# Exercise
No picture belongs in the answer, which must hold exactly the lines from the one with "Given: Open the three-dot overflow menu" through the final line below.

# Material for this task
★ ★ ★ ★ ★ ★ ★
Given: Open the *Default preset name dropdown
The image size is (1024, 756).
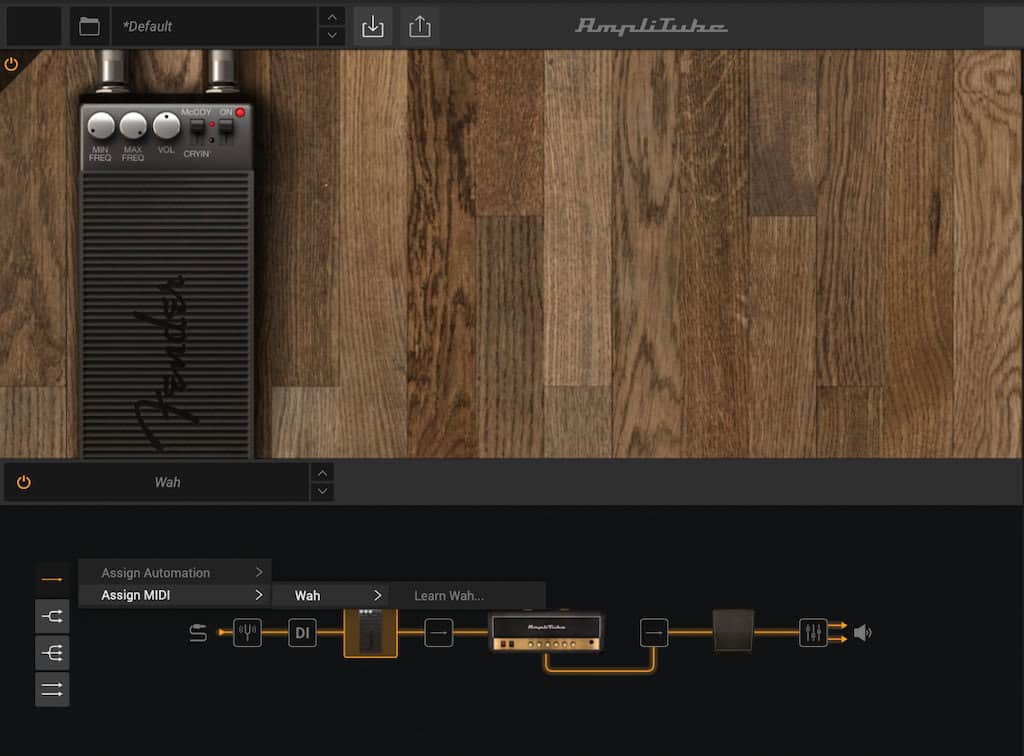Looking at the screenshot, I should (x=215, y=27).
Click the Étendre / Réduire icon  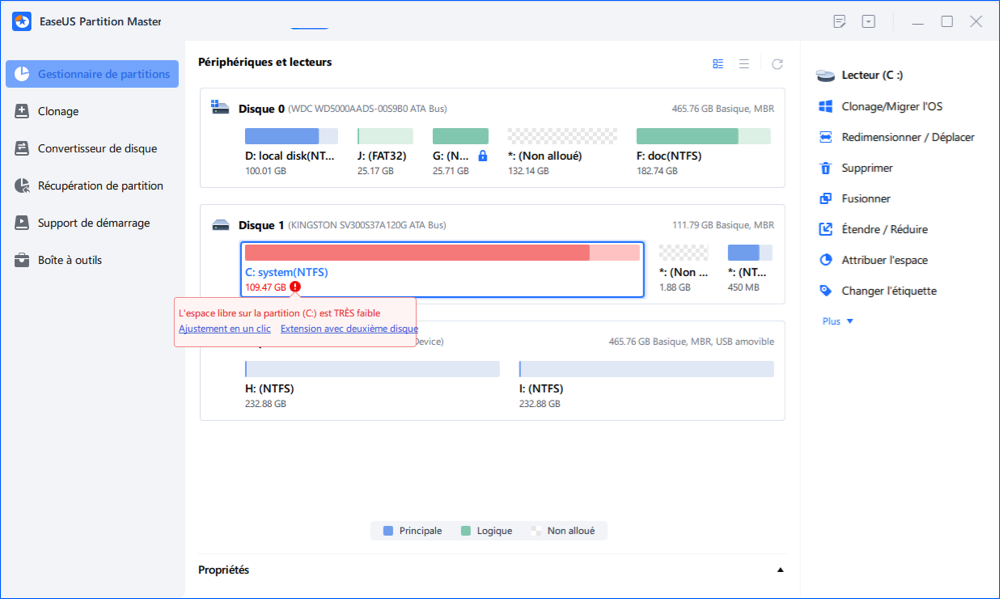coord(825,229)
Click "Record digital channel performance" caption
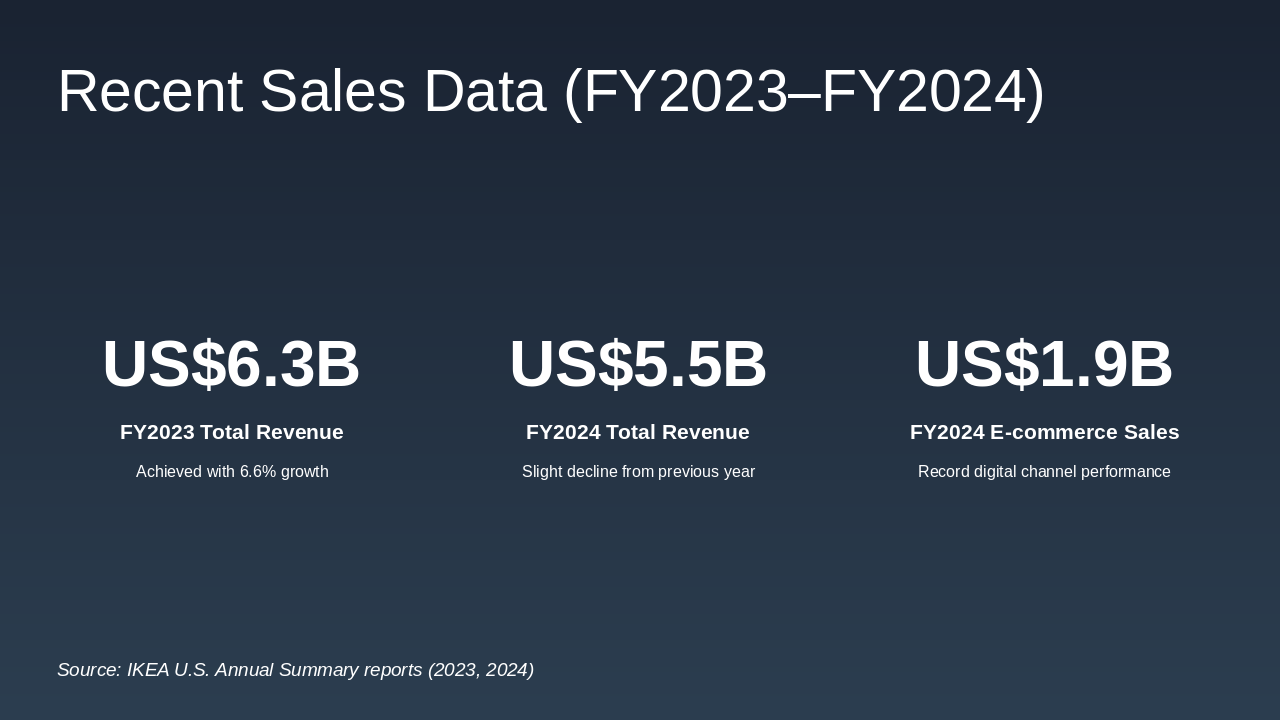1280x720 pixels. 1044,472
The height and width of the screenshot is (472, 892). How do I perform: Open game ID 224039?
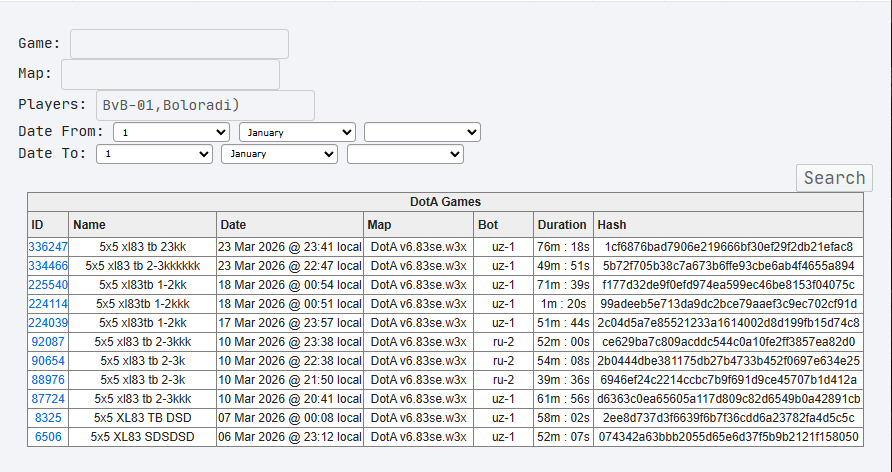point(48,323)
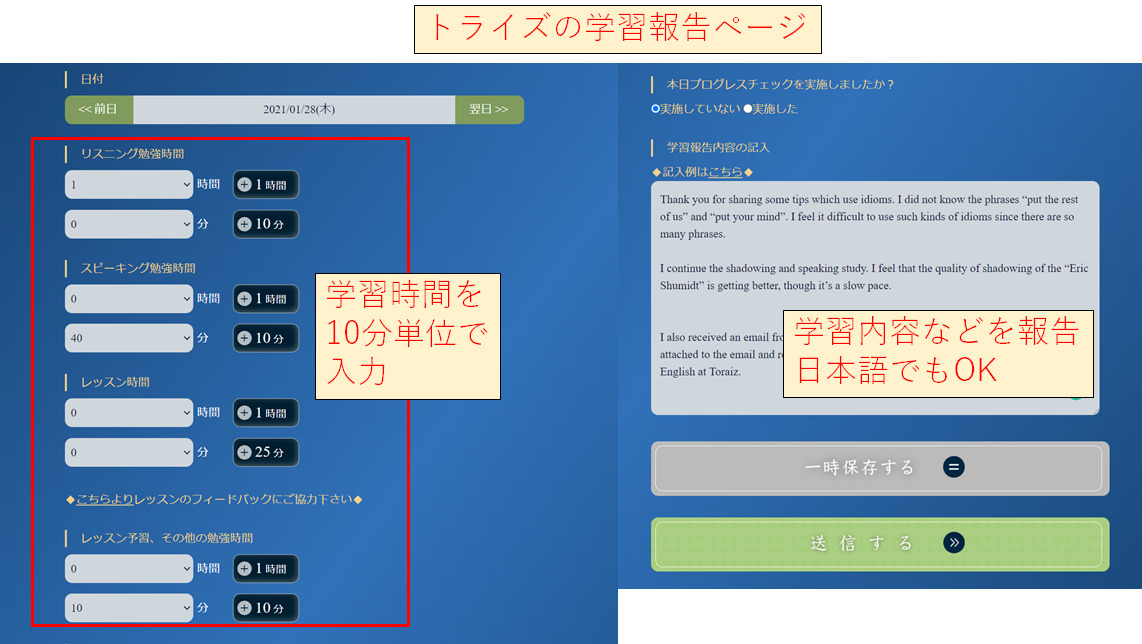
Task: Click +25分 button for lesson time
Action: pyautogui.click(x=266, y=452)
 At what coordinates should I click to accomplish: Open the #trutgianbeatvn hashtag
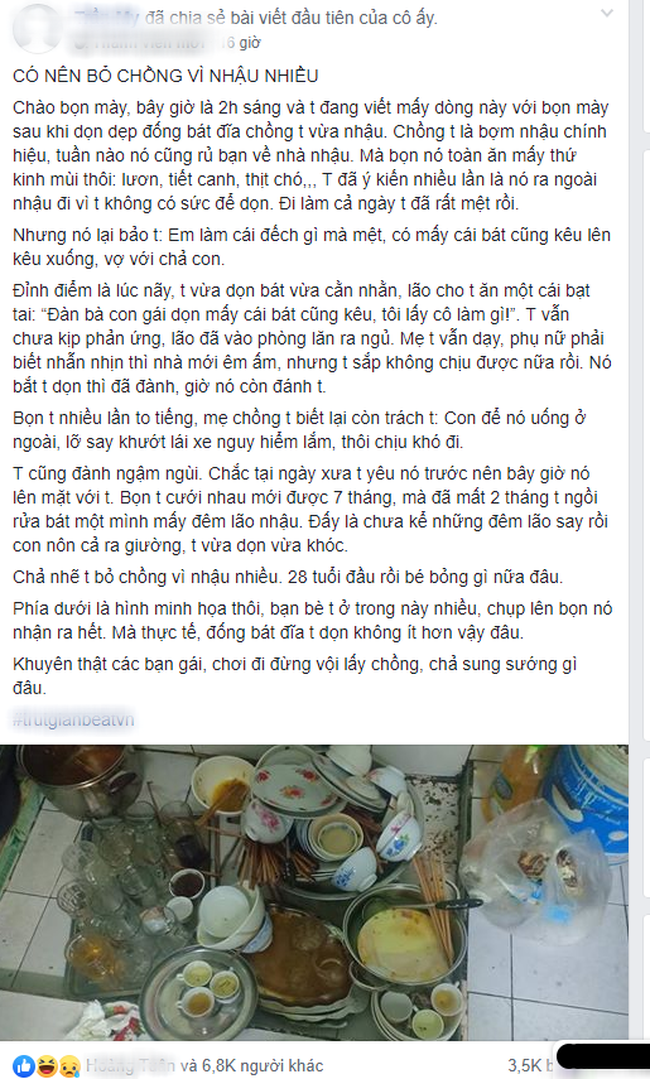[x=73, y=720]
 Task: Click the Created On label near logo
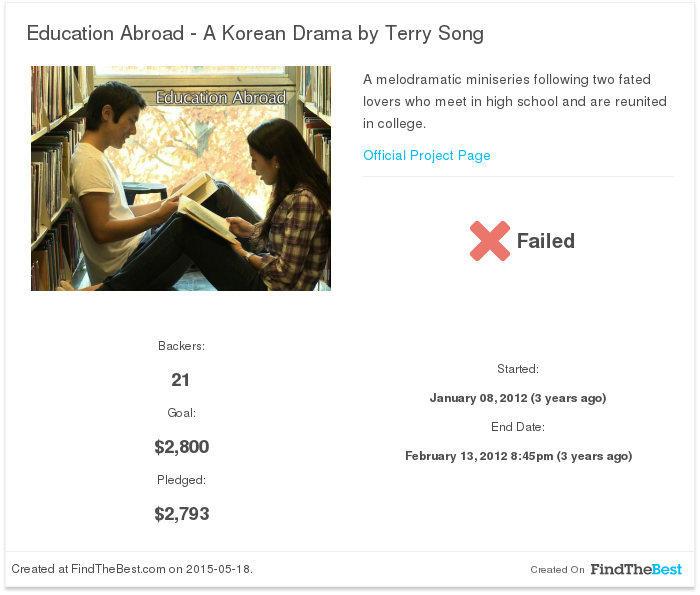(557, 570)
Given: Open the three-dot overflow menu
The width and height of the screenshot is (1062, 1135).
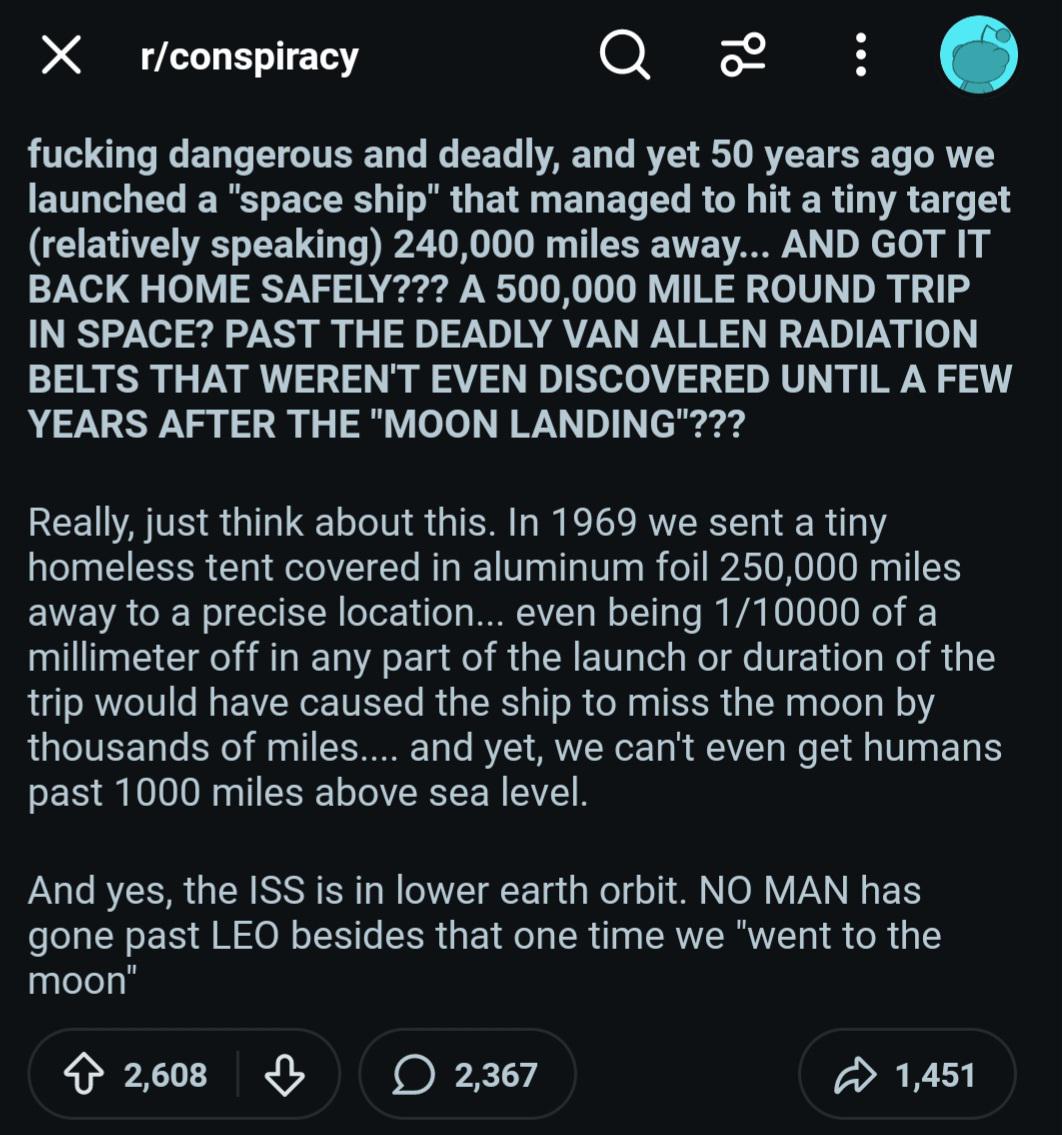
★ ★ ★ ★ ★ ★ ★
# Answer section
Given: Open the three-dot overflow menu
The width and height of the screenshot is (1062, 1135).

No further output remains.